Philip Haine's articles on Product Vision, Innovation and Design

Distinguishing windows that look too similar

20 years later, it’s still hard to find the right window in a stack strewn across the desktop

Here is another UI issue that is almost as old as the Mac itself.  Windows of the same ilk are so visually consistent to each other that when they are strewn across the desktop it’s difficult to find which one you are looking for.

There is no immediate visual cue that lets you scan for the project folder you want; you have to click through each and see its title and what’s in it.  The problem is exacerbated with today’s huge monitors, because you can have so many more windows open at once.  Exposé kindly splays them out for examination, but it’s still work to go through them.

This is an example of when consistency can go wrong (and why consistency does not equal usability).  In this case, too much consistency among Finder windows has suppressed important information, namely what is what.

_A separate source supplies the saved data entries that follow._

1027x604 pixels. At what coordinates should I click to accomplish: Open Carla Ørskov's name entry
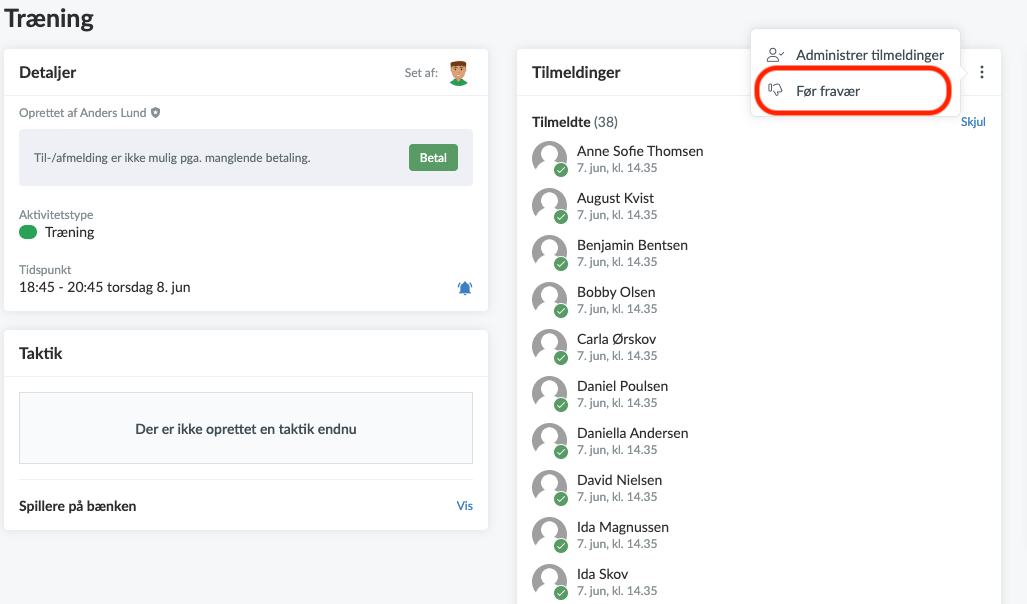(616, 339)
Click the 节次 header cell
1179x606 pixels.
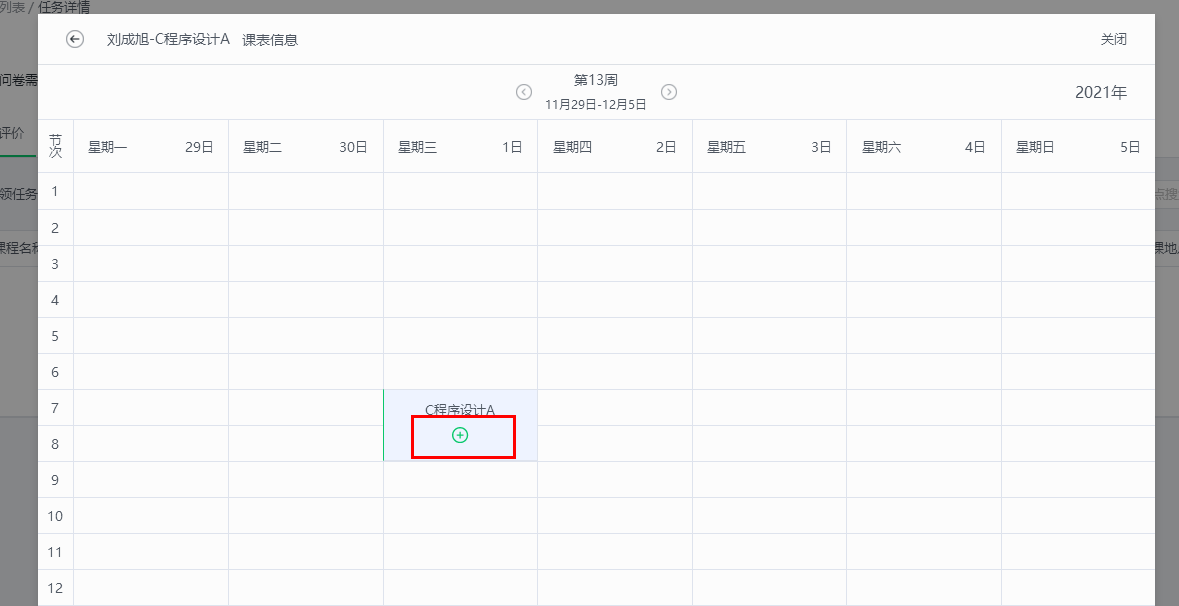pyautogui.click(x=55, y=147)
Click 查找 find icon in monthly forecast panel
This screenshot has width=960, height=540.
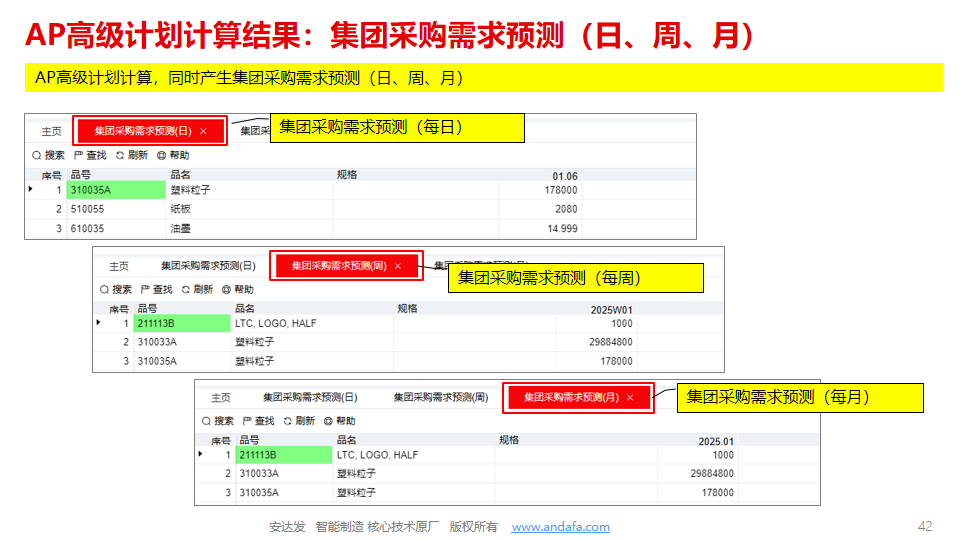click(247, 422)
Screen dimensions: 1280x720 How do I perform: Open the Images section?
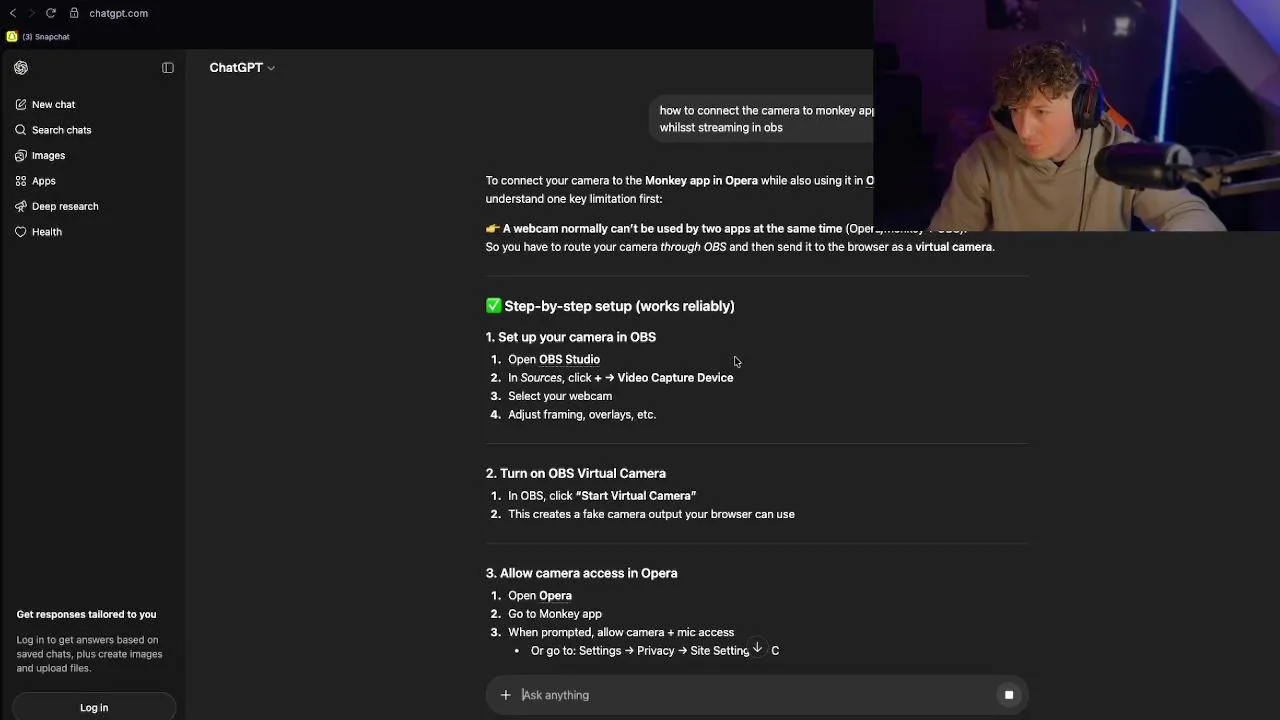(x=48, y=155)
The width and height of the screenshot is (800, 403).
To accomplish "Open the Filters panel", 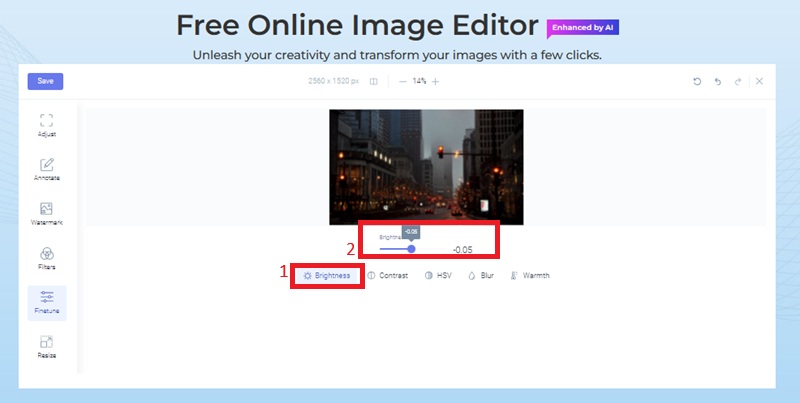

The solution is pretty clear: find a user-definable way to customize the look of a window as it appears in the Finder.  There are many possible ways to do this.  One (fairly boring) way is to let the user change the color of the striping.

In the above example, the two greenish windows are really for the same project.  (You probably did not notice this in the first screenshot.) The front most is another, and the purple one sticking out the side is another.

Readers, what other methods of distinguishing a bunch of Finder windows might work?  Change the chrome color?  Apple already lets you set background images to folders, but only in icon mode (and when is icon mode used, except for software installers?).  Might a big, scalable background image work?

Posted by Philip Haine on Saturday, December 13th, 2008 at 10:23 am.
See similar articles in: Commentary, Designs to Steal.

2 Responses to “Distinguishing windows that look too similar”

  1. Dave Cortright wrote on December 27th, 2008 at 12:29 am :

    A goal I’d add to this is to minimize or ideally eliminate any active action by the user. If the user is required to take action before this feature is useful, as is the case in color-coding, then it will only be useful to an order of magnitude less users.

    You could auto-color the windows; however the heuristics for doing this aren’t obvious and the results may then just appear as random noise.

    I’m a big fan of watermark text. How about for blurred windows, place watermarked text over the entire window with the type & title of the window (folder name, search criteria, app & file name…).

  2. Paul Baclace wrote on January 11th, 2011 at 3:37 pm :

    I have the same problem. The visual hint for window-that-has-focus is not good enough. This became very noticeable when I switched to OSX Mac; years ago on Windows I used to set radically different frame colors for active vs. non-active, but more sophisticated design there eventually prevented it. A drop shadow and slight luminance difference is insufficient without plenty of saccades. Aging eyes don’t help either.

    Going back further in history, X11 customization was insanely non-standard. The practice was each application had a completely different set of custom settings and rarely had a difference between active/inactive. Earlier window systems did not support any customization of app appearance.

    I have seen one hack related to rollup windows on OSX that would blur the inactive windows. Cool idea, but somewhat risky.

    Slightly related to this, somebody please steal this idea, I would like to see focus stealing be impossible: You’re typing away, and an unrelated window pops up an takes your focus, keystrokes go there instead and the return key maps to “Yes”, the popup disappears in a flash and you wonder “what did I just approve?” It might only happen twice a year, but one time is too many.